Pick your ESP with care:

There are 3 rules of thumb with ESPs :
  1. ESP's vary in quality.
  2. ESP's are great at self marketing.  
  3. Goto 1.
ESP's are run by the successful marketeers, so choose one that's going to work hard to help you the most no matter how much it hurts is the key.  Yes, they should audit your best practices thoroughly, if they don't you probably chose the wrong ESP.  Yes, if you have sufficient data on your clientele they will probably advise you as part of their stewardship process to remove 20%, 30% or even 50+% of your list before you send.  Is that so bad?

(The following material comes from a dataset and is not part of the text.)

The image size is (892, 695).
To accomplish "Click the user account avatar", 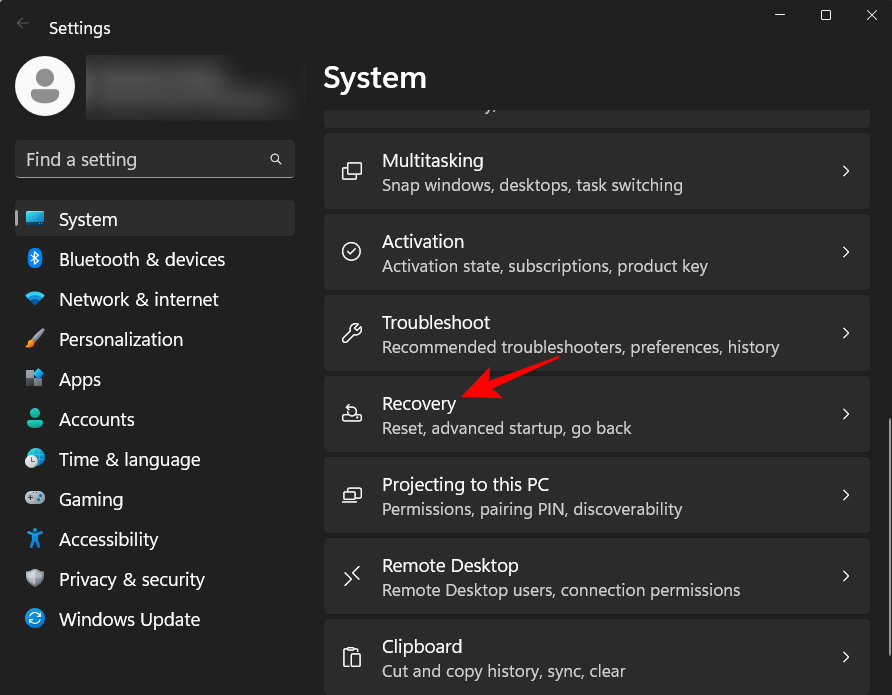I will [x=44, y=86].
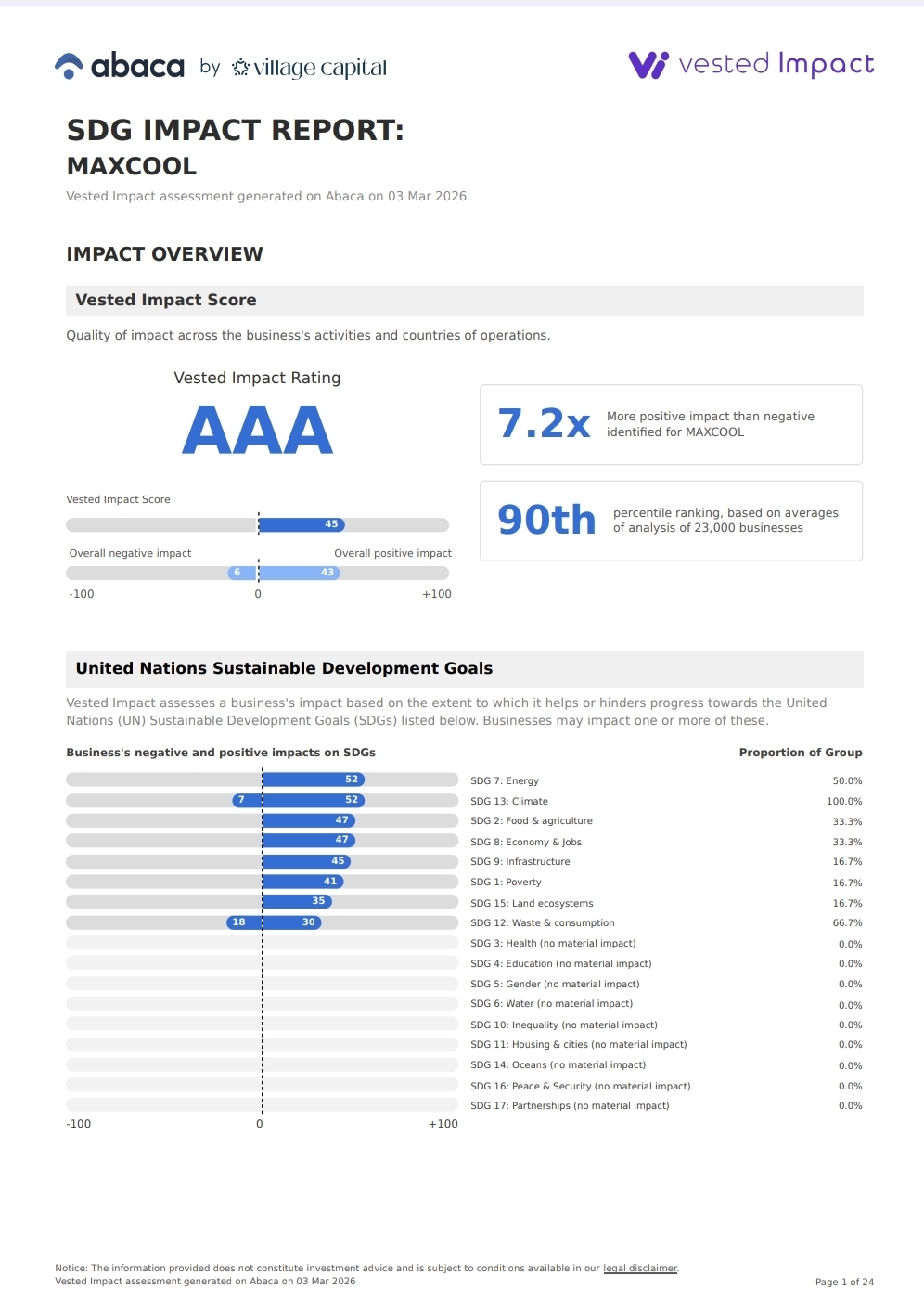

If you think about it they are trying to save your money and reputation.  One final thing to remember is that the term "blast" has never in my experience been a good sign.

Quality not Quantity:

Everybody knows (hopefully by now) that over-mailing a list is hugely damaging and that the key to engagement is quality not quantity.  The overall mantra to this tale is that high quality mail in general does not generate anywhere near the amount of poor feedback.  I'm not just talking about quality content, I'm talking about recipients and senders too.  If you can create a little desire or passion in your creative and your permission is in good order, you're almost certainly on the right path. TL;DR; Cheating on permission is "campaign suicide".